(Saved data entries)
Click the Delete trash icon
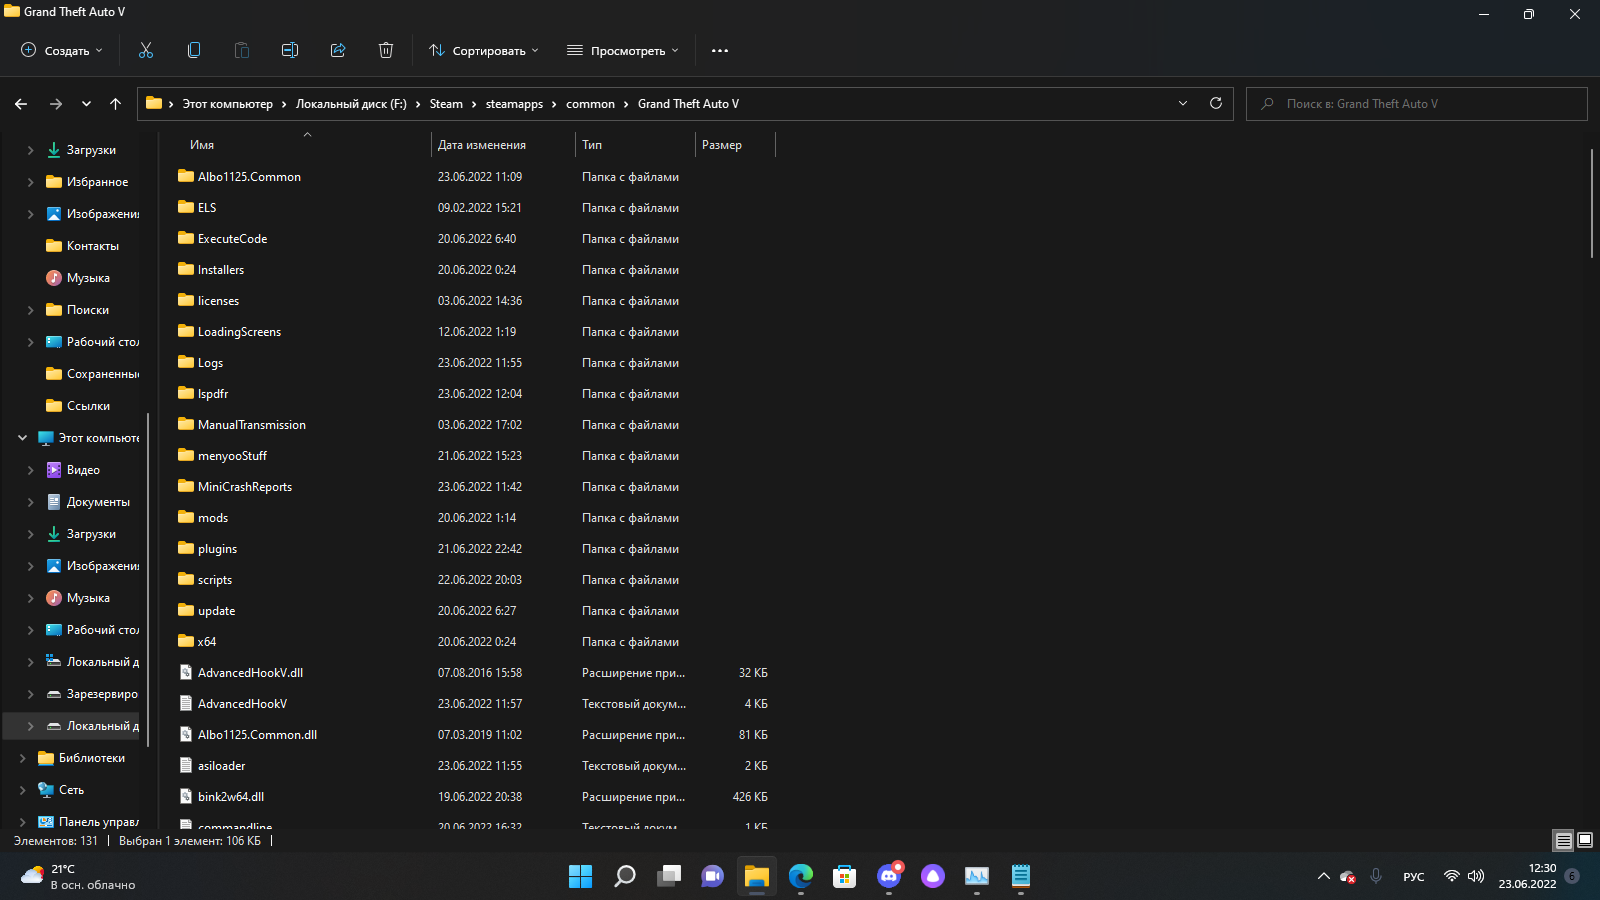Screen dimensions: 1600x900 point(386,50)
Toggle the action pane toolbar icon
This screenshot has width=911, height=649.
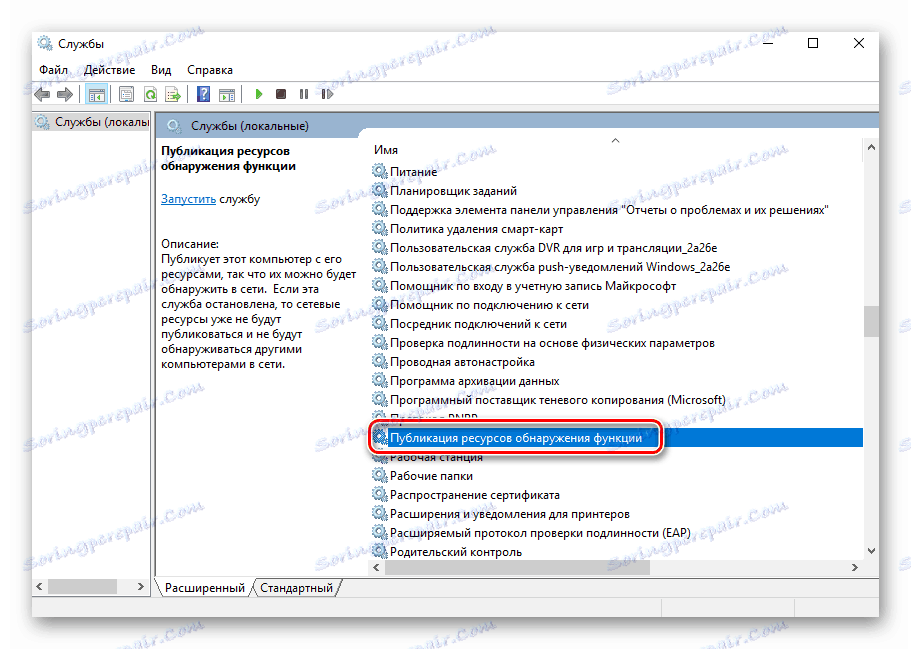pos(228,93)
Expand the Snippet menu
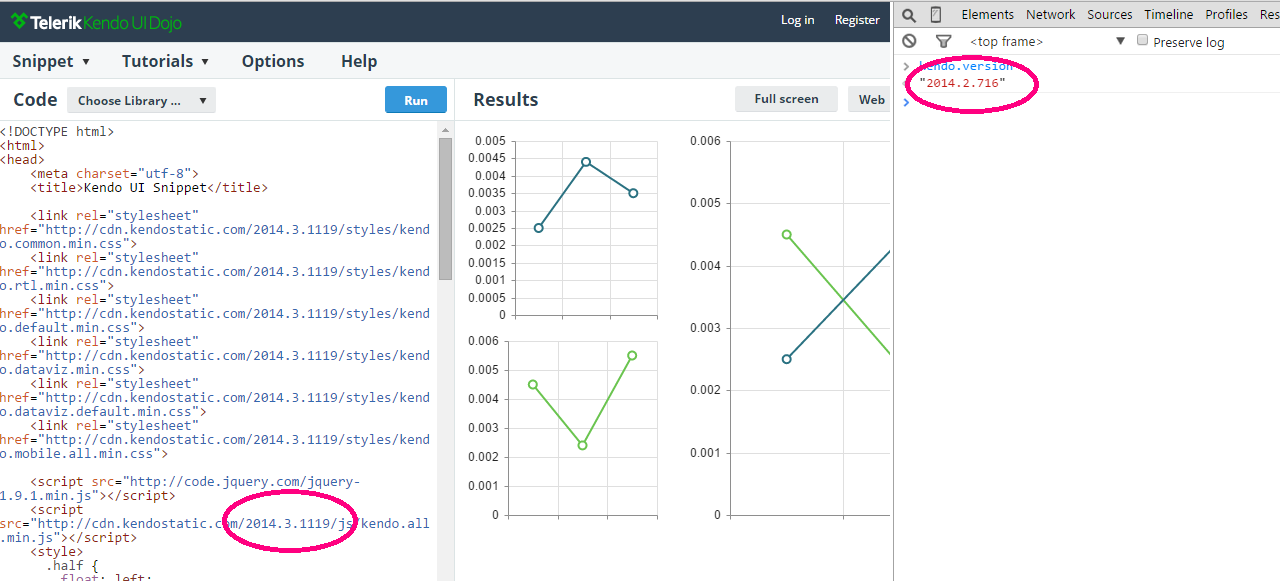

=== Task ===
Could you transcribe every entry above exactly, leaving out the images?

=== Reply ===
Click the Delete trash icon
Screen dimensions: 1600x900 point(386,50)
Toggle the action pane toolbar icon
This screenshot has width=911, height=649.
pos(228,93)
Expand the Snippet menu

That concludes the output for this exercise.